*** STUDY MATERIAL Section Begins ***

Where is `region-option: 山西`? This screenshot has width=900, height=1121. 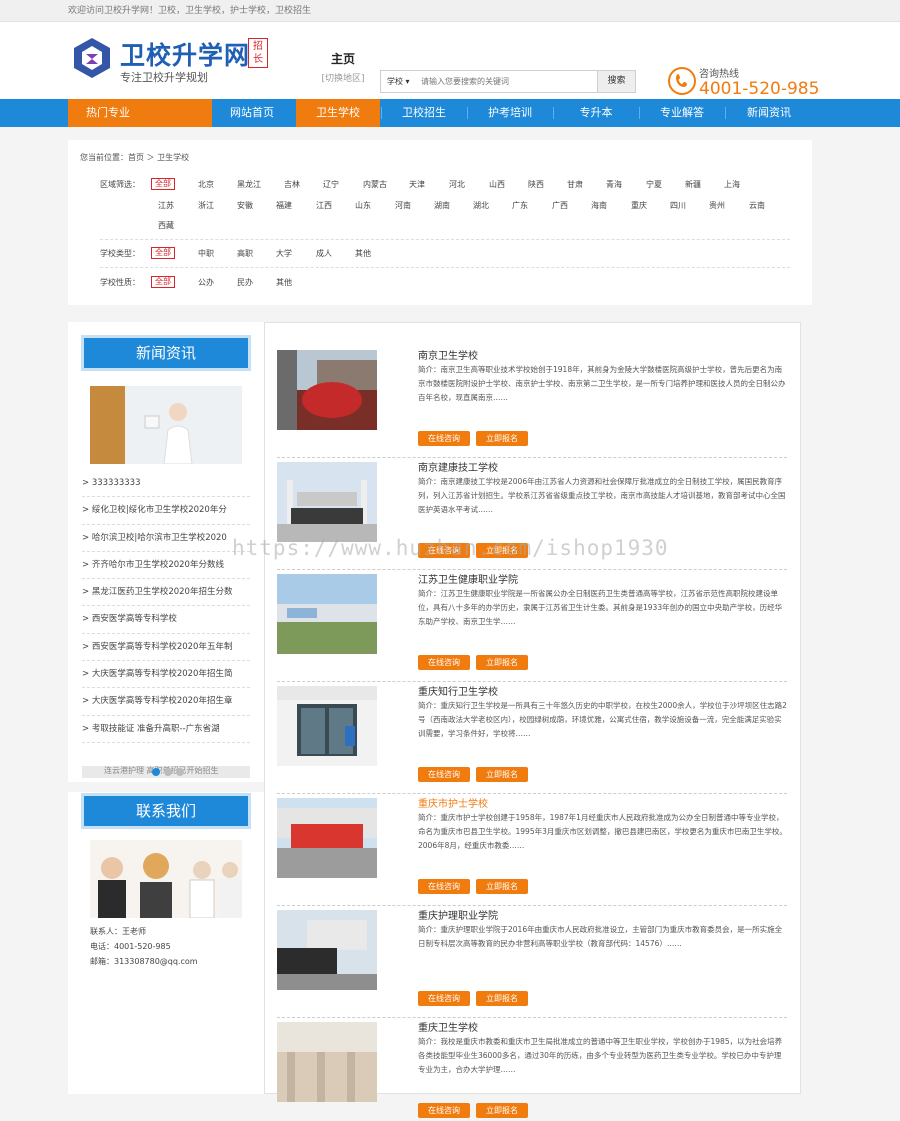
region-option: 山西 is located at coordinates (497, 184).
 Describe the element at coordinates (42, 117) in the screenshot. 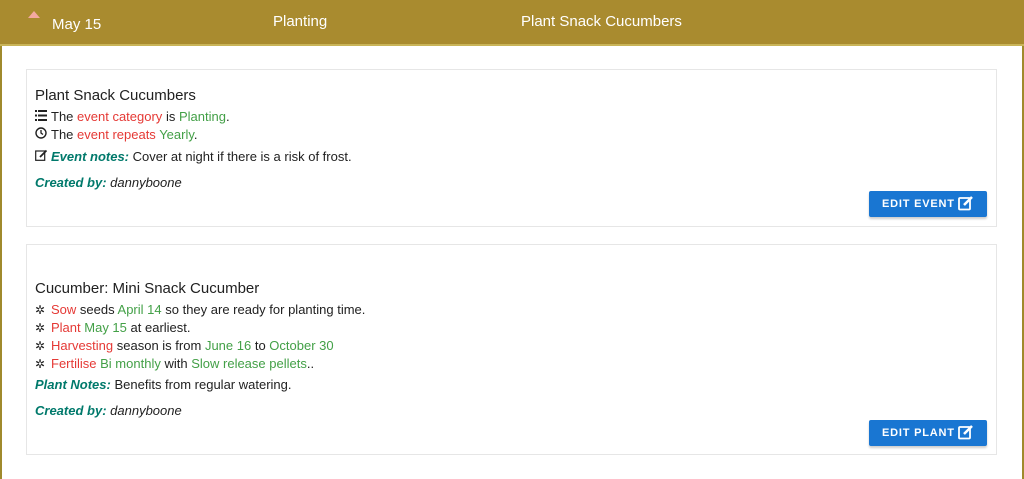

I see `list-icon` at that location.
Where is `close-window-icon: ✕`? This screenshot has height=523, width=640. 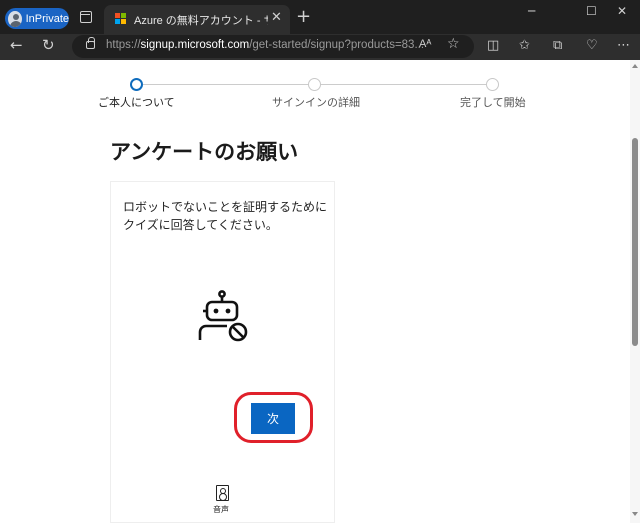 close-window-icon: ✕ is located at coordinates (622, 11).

*** STUDY MATERIAL Section Ends ***

WHAT YOU HAVE TO DO =>
Copy out everything from the start of the data down to the line containing "at that location.", with both ends included and the pictures left out.

RESULT OF THIS TASK =>
Where is `region-option: 山西`? This screenshot has width=900, height=1121. 
region-option: 山西 is located at coordinates (497, 184).
 Describe the element at coordinates (42, 117) in the screenshot. 

I see `list-icon` at that location.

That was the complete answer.